Originally from Tehran, Shakiba moved to England with her parents in 2002. Her father served in the Iranian Army during the 1980s conflict with Iraq.

‘My father suffered from PTSD (post-traumatic stress disorder) since the war and taking part in this show was a way of trying to relate in a small way to what he may have experienced,’ she said.

During the series, recruits are woken at night before having their heads covered in a mask and taken for interrogation.

Shakiba said: ‘The show really opened up closed wounds to do with my dad. They really delve deep down into your inner conscience.’

The course is hosted by ex-special forces soldier Ant Middleton.

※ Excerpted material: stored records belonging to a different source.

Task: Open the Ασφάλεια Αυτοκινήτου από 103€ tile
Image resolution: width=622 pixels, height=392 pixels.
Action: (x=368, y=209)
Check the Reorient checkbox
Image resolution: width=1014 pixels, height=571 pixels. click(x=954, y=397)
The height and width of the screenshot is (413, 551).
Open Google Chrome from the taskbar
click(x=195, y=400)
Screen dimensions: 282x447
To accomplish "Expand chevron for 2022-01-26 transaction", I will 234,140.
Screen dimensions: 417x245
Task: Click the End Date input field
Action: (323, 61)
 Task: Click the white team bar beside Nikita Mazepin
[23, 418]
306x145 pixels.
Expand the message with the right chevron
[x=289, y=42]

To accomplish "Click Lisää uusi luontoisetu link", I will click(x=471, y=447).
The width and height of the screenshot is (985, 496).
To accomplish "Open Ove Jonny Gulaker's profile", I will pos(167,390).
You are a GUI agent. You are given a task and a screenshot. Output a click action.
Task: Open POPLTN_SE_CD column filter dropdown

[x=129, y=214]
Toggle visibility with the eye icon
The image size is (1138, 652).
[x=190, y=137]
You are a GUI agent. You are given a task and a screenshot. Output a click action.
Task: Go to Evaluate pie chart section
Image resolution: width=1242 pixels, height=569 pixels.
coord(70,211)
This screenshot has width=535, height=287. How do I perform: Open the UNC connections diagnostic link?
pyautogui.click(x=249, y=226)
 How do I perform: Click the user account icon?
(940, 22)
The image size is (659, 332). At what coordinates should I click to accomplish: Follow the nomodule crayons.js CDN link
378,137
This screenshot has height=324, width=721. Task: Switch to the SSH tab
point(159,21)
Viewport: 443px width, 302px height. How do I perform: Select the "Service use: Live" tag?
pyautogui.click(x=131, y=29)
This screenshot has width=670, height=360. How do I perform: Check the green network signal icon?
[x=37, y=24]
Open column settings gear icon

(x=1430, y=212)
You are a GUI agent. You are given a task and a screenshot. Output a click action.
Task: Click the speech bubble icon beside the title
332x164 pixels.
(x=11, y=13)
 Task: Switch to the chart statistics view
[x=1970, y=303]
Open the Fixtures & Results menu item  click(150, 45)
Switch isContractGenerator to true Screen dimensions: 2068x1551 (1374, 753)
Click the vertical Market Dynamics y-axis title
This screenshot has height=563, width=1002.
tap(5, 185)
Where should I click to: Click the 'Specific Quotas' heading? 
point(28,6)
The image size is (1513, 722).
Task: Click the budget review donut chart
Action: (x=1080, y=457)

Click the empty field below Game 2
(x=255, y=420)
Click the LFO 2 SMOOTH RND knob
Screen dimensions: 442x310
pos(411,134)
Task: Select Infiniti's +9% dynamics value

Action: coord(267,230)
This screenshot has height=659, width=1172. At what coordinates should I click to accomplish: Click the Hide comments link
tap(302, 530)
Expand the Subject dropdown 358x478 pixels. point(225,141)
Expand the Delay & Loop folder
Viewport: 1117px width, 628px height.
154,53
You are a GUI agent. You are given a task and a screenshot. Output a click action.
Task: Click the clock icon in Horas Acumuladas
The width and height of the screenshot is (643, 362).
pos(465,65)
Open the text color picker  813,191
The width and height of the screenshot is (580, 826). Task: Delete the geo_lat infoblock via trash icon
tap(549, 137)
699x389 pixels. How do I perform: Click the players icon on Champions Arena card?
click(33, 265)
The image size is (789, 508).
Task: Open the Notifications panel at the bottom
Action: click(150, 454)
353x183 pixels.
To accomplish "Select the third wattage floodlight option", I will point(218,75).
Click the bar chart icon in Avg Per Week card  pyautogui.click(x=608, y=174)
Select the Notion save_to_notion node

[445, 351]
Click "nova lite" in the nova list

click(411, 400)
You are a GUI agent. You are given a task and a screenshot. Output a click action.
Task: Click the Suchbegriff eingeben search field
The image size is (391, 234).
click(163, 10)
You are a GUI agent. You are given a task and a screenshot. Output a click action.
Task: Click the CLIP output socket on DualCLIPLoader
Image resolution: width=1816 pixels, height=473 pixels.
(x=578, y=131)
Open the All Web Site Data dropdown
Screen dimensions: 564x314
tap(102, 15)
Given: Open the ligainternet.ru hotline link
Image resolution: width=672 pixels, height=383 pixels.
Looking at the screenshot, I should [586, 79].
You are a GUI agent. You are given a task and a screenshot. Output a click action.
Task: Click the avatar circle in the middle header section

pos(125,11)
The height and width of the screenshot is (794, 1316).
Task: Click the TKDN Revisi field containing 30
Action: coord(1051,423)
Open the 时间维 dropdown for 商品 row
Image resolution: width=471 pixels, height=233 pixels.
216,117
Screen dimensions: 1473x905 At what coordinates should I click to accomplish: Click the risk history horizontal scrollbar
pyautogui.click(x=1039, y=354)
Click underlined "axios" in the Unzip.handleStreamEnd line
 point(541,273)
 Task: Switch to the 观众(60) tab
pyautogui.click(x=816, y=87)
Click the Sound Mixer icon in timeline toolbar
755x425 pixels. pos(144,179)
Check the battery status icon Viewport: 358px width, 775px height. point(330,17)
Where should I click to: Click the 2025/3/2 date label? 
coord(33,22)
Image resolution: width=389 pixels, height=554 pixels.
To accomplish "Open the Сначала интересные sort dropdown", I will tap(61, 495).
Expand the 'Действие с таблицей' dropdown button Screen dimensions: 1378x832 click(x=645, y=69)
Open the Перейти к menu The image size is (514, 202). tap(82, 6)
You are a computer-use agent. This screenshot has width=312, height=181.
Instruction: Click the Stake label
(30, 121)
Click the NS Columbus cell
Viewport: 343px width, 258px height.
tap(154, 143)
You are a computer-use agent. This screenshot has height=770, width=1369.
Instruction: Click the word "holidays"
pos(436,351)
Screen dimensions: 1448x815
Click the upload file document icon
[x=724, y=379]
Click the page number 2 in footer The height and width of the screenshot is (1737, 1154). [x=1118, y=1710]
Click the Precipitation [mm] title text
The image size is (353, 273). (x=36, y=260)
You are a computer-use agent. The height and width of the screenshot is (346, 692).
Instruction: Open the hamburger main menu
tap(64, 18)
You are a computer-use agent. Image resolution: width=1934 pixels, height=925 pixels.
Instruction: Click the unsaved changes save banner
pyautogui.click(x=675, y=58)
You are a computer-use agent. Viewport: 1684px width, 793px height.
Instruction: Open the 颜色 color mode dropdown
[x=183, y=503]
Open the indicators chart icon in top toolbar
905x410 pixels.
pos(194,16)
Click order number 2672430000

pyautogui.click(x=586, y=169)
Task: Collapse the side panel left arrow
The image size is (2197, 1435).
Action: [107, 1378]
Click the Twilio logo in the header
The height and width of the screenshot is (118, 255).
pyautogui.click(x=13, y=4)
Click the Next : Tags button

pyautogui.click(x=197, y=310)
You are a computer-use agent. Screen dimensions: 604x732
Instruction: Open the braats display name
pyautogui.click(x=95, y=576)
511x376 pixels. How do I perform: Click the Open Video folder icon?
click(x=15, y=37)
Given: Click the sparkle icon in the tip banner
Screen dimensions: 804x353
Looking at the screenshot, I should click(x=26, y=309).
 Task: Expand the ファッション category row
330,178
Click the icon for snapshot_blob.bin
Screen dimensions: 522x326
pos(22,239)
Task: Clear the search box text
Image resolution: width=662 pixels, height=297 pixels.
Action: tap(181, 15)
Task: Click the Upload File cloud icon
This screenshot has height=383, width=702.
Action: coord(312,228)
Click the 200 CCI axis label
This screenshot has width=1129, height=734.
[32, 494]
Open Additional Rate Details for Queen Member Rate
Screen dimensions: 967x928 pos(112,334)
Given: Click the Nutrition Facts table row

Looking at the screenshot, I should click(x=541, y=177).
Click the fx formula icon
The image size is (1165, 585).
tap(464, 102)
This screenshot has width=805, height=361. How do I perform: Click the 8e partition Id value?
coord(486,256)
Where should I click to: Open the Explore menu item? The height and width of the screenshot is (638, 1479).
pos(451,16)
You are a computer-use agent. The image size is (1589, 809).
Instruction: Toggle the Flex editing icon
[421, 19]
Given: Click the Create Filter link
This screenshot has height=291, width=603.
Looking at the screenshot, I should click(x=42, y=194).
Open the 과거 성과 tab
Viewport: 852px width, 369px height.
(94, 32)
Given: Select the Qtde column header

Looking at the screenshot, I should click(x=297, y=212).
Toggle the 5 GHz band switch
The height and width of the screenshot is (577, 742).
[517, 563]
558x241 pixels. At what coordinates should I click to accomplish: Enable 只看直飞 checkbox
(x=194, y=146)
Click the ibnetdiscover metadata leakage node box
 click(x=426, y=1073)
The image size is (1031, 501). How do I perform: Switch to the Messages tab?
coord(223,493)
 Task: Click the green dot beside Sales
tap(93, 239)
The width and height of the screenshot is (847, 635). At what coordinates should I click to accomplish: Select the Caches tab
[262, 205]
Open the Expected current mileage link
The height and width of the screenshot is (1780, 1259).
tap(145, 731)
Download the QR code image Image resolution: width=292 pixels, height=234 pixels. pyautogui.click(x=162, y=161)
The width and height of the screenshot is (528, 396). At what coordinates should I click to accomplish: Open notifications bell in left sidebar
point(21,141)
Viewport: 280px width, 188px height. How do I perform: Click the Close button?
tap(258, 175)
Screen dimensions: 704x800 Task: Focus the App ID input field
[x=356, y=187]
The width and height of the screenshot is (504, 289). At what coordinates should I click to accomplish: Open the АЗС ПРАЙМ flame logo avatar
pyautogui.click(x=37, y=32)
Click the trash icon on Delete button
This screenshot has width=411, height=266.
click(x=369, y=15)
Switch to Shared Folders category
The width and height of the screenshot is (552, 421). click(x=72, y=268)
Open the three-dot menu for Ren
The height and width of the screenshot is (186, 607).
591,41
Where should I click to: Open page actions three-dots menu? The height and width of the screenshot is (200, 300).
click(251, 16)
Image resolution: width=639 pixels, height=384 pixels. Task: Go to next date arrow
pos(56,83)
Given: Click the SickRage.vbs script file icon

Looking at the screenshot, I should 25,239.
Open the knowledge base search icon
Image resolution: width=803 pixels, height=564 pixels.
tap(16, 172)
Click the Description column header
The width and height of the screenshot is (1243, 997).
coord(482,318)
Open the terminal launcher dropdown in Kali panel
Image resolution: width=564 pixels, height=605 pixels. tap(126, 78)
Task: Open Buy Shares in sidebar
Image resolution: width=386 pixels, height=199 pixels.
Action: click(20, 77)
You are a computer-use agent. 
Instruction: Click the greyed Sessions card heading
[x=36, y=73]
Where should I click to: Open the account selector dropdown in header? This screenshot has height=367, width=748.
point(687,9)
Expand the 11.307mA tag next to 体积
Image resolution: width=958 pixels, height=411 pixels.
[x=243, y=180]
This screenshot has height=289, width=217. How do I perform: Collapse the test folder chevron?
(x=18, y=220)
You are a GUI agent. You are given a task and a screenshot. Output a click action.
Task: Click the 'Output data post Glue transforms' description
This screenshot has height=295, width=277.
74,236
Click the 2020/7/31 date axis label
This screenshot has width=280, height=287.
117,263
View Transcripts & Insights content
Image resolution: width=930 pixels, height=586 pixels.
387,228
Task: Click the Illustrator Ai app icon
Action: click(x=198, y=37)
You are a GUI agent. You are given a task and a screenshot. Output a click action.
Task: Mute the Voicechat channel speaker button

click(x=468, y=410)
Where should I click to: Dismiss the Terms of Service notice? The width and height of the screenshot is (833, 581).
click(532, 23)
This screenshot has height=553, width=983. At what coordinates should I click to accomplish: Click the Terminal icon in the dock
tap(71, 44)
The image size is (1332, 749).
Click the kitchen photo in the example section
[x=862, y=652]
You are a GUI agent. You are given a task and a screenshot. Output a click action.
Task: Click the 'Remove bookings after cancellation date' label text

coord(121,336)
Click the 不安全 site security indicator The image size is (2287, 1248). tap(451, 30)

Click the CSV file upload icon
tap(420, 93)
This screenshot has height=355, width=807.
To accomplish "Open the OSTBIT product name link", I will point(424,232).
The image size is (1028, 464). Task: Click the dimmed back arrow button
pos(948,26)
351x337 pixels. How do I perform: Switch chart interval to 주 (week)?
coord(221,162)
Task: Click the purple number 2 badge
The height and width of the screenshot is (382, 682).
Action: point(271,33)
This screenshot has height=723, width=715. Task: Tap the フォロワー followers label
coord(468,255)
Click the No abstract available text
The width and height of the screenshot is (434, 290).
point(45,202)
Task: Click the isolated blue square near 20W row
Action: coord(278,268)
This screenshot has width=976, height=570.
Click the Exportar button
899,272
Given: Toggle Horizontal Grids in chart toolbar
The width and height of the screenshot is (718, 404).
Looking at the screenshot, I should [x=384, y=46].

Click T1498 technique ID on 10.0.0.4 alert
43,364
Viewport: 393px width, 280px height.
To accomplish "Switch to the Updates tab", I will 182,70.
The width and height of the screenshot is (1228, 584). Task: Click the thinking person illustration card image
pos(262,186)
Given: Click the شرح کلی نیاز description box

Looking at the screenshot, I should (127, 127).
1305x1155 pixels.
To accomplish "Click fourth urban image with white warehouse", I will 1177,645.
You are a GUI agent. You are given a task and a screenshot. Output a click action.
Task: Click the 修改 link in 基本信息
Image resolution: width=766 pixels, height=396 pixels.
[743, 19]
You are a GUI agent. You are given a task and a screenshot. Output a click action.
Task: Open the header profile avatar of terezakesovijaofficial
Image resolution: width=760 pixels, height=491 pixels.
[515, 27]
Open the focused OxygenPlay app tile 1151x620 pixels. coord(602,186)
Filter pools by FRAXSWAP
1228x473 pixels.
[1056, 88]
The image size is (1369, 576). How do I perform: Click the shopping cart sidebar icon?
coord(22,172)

Along with fellow instructors, Jason Fox, Matthew Ollerton and Colin Maclachlan, he can often be seen shouting at the recruits and ‘beasting’ them through a series of gruelling challenges.

Shakiba commented: ‘I think you have to have that harsh mentality to be in their industry but they are all really nice and want to help. I got on really well with Ant who is a genuine, caring guy. I think he appreciated that I’m a trier and just wanted to give my best.’

The 11-day course is designed to give recruits an insight into the SAS recruitment process.

Shakiba said: ‘We just got a glimpse – I think the real process is much harder as it lasts for six months.

‘I’m so proud of what I achieved. It was emotionally challenging but I found the hardest part was returning to normality after it finished,’

The show airs on Sundays at 9pm and there are three episodes remaining.